--- YOUR TASK ---
Copy out the lines below word for word, starting with the line containing "The height and" and going through the line containing "Action: (x=510, y=574)".

--- STORED RECORDS ---
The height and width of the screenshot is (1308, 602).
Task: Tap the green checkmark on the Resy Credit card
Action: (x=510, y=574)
--
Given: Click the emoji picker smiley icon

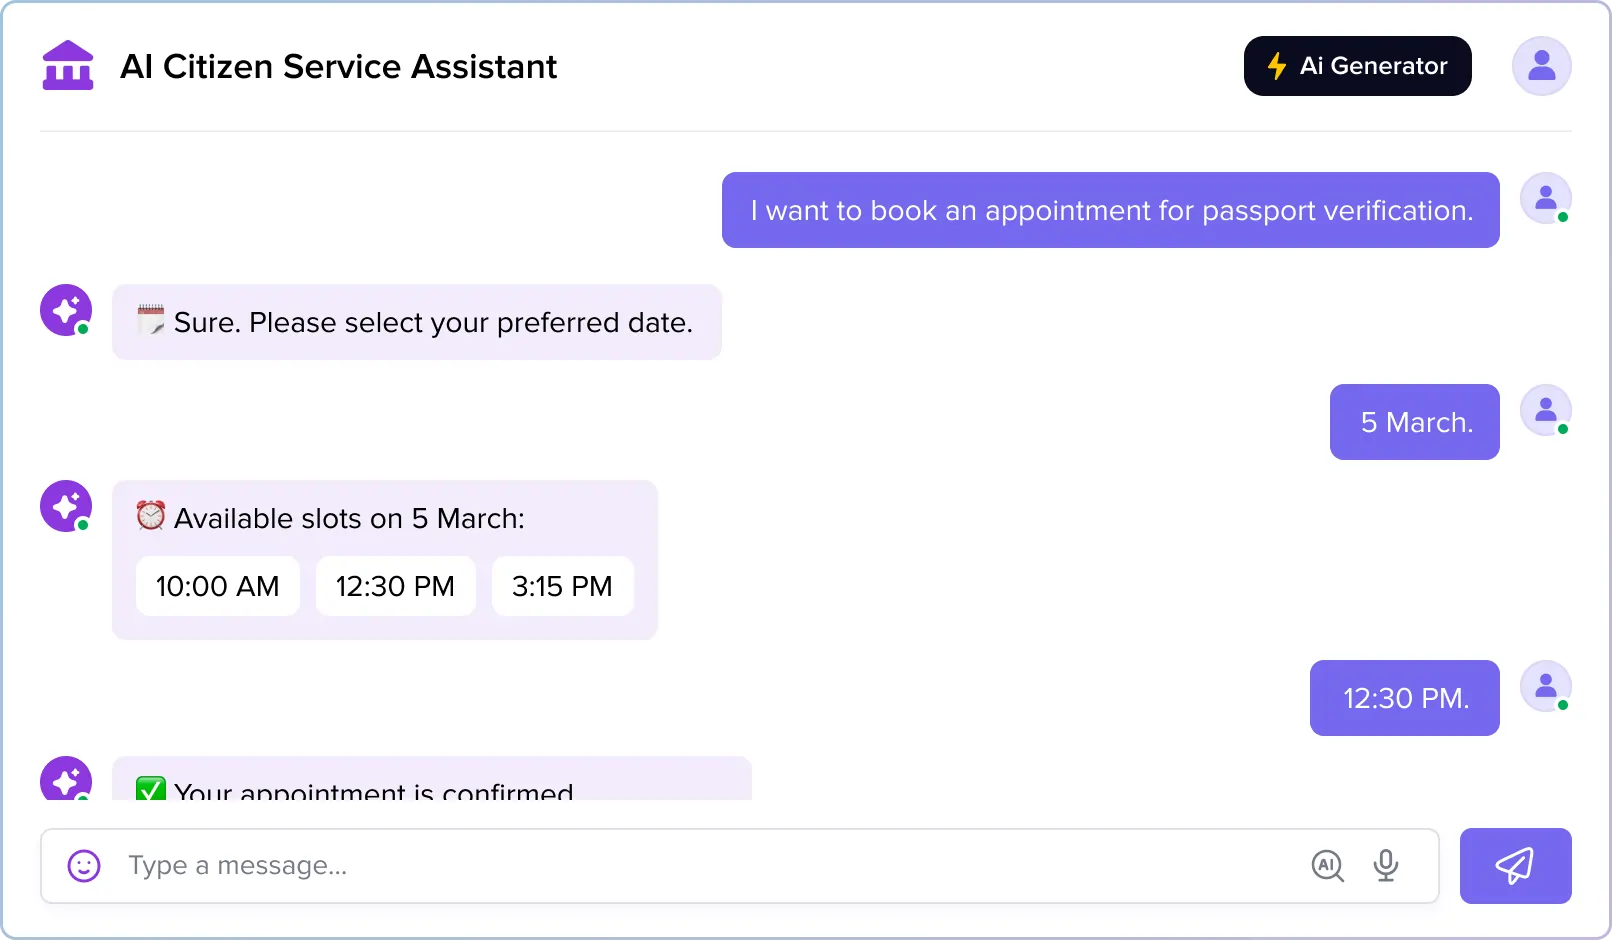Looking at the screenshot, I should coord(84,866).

--- RESULT OF THIS EXERCISE ---
The height and width of the screenshot is (1308, 602).
Task: Tap the green checkmark on the Resy Credit card
Action: (x=510, y=574)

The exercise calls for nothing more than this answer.